◆ **Aim of the task**:
Treat the line containing "[Facebook social link] (240, 43)" as the first line and the final line of the material below as the last; reproduce that range exactly.
__________________________________________________
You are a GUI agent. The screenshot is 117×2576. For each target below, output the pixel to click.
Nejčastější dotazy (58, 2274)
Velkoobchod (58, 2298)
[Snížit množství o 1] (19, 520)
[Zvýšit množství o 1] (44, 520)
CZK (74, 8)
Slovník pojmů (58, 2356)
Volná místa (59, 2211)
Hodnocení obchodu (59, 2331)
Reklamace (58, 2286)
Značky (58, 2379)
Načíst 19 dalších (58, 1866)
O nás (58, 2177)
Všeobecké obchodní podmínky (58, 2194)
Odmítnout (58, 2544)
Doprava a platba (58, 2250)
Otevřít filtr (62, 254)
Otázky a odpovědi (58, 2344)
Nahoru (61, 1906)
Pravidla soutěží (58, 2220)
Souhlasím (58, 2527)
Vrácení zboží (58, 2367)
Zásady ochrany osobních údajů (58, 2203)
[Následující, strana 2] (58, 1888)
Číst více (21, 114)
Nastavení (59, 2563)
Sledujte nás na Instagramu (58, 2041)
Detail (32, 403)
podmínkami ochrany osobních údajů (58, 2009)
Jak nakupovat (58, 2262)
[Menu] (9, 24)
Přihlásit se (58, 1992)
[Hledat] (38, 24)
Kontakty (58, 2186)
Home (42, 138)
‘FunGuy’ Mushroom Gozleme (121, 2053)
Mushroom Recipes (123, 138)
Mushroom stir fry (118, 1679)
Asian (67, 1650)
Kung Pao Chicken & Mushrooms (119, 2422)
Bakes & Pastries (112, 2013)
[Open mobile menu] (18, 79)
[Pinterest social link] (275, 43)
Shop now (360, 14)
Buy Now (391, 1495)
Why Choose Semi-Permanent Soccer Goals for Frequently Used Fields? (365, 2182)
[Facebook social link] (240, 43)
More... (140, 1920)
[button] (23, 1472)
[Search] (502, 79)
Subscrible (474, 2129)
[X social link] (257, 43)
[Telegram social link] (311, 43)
__________________________________________________
◆ **Answer box**:
[Facebook social link] (240, 43)
More... (140, 1920)
[button] (23, 1472)
[Search] (502, 79)
Subscrible (474, 2129)
[X social link] (257, 43)
[Telegram social link] (311, 43)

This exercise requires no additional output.